**TASK DETAILS**. Of the records that follow, copy only the lines from the line containing "Task: Click the blue" to the line containing "Given: Click the red Max value 1.00E+01", both included, exactly as written.

#### AVAILABLE RECORDS

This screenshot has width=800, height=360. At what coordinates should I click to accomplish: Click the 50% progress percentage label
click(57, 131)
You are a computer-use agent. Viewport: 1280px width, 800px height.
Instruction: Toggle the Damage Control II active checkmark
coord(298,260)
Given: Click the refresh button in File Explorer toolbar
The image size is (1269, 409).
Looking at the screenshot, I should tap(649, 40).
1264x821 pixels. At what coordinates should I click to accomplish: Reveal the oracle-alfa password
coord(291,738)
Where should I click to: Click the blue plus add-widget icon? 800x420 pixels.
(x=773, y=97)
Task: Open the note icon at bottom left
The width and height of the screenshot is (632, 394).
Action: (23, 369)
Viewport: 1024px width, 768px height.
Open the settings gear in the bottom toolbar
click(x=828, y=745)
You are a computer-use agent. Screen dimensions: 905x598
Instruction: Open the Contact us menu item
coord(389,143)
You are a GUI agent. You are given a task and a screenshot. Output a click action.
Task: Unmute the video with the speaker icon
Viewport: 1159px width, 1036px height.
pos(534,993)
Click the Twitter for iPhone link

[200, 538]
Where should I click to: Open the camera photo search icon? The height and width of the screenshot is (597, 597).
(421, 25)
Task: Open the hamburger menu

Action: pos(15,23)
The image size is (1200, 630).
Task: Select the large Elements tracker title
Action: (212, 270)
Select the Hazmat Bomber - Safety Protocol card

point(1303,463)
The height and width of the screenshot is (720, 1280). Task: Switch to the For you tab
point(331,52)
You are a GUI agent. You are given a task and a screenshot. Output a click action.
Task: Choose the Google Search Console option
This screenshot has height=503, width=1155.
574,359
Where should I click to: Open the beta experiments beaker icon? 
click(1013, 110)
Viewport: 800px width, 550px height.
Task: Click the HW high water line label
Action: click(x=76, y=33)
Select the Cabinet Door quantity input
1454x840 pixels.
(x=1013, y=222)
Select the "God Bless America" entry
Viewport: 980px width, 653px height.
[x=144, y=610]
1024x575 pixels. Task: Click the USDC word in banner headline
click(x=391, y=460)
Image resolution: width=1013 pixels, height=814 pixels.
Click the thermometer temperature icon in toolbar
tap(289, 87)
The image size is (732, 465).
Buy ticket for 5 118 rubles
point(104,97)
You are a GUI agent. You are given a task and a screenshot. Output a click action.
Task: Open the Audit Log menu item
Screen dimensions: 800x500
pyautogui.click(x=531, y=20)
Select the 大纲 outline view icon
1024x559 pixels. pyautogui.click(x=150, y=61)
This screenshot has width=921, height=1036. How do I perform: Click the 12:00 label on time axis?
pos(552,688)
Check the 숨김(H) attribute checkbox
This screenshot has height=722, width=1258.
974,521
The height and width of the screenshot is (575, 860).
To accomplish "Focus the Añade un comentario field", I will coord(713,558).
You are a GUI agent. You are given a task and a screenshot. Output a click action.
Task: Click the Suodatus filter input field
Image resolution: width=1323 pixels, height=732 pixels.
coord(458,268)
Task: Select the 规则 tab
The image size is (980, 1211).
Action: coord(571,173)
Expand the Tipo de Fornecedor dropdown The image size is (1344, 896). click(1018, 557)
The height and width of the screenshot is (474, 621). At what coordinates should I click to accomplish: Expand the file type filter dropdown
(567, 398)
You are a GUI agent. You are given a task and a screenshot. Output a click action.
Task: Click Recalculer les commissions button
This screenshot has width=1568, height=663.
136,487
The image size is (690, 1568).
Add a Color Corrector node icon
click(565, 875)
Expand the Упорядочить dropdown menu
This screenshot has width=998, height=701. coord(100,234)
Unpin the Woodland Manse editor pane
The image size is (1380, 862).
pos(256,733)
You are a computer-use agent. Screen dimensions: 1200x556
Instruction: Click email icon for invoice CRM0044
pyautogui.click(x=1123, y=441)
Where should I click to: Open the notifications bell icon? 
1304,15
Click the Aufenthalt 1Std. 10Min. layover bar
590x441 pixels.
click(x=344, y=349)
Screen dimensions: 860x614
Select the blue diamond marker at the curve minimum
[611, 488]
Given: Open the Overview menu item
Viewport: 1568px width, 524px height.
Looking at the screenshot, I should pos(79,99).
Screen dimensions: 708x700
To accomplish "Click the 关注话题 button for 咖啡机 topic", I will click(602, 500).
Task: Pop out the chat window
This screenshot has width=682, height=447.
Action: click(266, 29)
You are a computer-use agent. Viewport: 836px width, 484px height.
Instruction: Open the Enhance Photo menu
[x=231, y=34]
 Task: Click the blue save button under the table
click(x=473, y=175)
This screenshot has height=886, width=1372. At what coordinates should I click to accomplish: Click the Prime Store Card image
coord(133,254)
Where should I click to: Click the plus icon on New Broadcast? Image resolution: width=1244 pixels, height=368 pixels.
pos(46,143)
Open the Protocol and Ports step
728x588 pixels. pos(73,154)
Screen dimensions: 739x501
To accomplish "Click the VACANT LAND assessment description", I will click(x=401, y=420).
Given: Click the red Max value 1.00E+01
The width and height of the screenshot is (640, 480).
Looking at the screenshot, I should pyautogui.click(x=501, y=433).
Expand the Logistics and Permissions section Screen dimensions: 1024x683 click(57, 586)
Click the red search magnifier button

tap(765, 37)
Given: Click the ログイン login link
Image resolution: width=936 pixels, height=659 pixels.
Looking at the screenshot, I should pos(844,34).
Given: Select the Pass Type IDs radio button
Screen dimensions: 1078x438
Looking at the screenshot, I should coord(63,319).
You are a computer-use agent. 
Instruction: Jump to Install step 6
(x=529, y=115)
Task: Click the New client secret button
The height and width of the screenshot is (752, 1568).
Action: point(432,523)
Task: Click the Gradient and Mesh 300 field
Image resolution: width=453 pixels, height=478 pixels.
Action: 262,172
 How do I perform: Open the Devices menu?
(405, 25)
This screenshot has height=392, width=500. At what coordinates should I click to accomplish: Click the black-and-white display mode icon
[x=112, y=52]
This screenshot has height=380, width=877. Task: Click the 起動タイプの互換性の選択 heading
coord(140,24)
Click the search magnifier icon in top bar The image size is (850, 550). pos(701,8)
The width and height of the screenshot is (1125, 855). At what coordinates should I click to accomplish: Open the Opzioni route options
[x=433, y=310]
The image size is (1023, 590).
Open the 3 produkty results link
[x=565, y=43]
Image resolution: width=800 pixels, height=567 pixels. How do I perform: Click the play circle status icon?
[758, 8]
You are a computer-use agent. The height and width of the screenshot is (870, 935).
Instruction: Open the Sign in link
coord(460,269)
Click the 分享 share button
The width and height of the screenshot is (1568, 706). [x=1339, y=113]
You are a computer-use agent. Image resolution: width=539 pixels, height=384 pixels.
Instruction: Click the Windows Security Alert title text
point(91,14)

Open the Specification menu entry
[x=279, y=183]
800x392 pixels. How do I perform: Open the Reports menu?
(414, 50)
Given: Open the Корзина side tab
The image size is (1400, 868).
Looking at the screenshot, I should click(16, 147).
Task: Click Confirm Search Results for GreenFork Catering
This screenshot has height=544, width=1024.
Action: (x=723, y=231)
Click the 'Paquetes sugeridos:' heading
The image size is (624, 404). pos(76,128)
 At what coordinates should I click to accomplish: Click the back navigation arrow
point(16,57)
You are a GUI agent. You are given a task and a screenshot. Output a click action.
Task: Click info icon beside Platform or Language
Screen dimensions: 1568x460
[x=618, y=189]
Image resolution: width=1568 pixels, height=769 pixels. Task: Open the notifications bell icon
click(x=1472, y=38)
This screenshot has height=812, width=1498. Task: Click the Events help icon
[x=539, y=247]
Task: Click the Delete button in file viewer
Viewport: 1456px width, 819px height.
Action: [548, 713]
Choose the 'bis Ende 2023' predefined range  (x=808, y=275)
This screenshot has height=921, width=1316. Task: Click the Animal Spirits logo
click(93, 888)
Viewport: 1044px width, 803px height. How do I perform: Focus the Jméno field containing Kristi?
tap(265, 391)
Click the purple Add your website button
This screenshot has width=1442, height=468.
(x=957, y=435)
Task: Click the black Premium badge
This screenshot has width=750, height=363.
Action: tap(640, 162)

########

**TASK RESPONSE**.
 Task: Click the blue save button under the table
click(x=473, y=175)
This screenshot has height=886, width=1372. At what coordinates should I click to accomplish: Click the Prime Store Card image
coord(133,254)
Where should I click to: Click the plus icon on New Broadcast? Image resolution: width=1244 pixels, height=368 pixels.
pos(46,143)
Open the Protocol and Ports step
728x588 pixels. pos(73,154)
Screen dimensions: 739x501
To accomplish "Click the VACANT LAND assessment description", I will click(x=401, y=420).
Given: Click the red Max value 1.00E+01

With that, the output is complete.